* start Data excerpts *

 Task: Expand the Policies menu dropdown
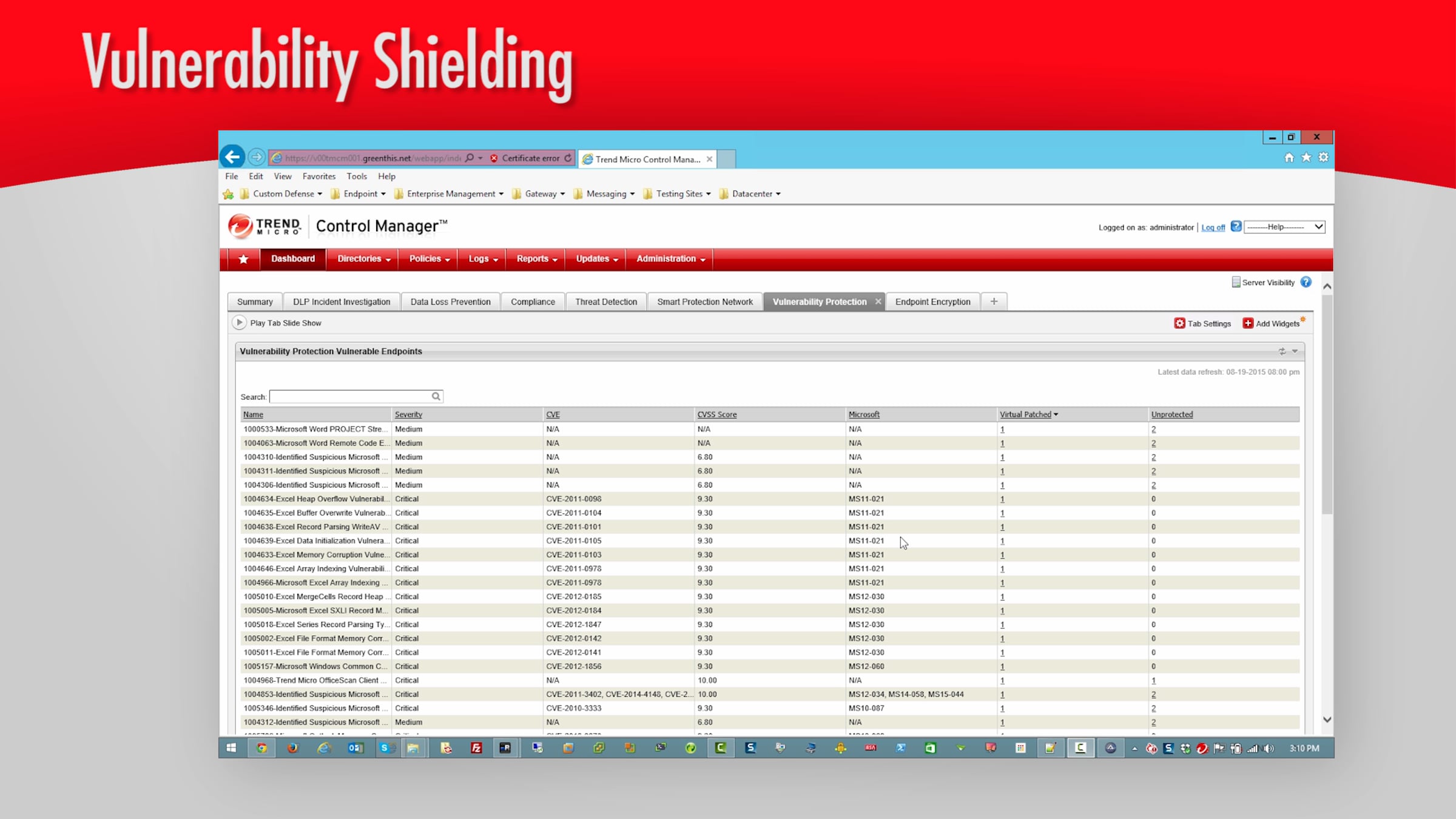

* end Data excerpts *
* start Data excerpts *

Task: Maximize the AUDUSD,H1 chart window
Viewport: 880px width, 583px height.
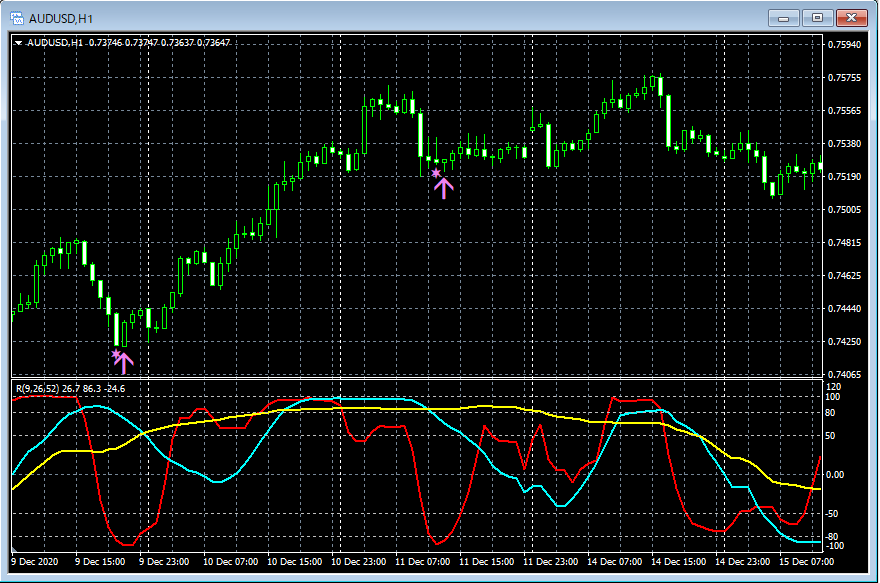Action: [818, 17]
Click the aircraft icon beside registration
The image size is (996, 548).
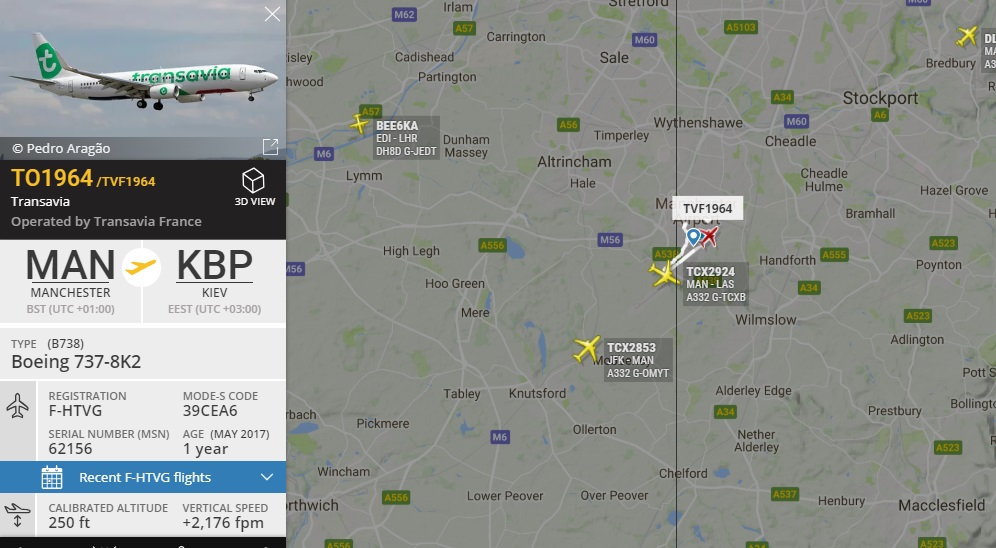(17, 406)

* end Data excerpts *

Please locate each line in the entries above that contains the string "Task" and copy those lines out in full.

# [Expected answer]
 Task: Expand the Policies menu dropdown
Task: Maximize the AUDUSD,H1 chart window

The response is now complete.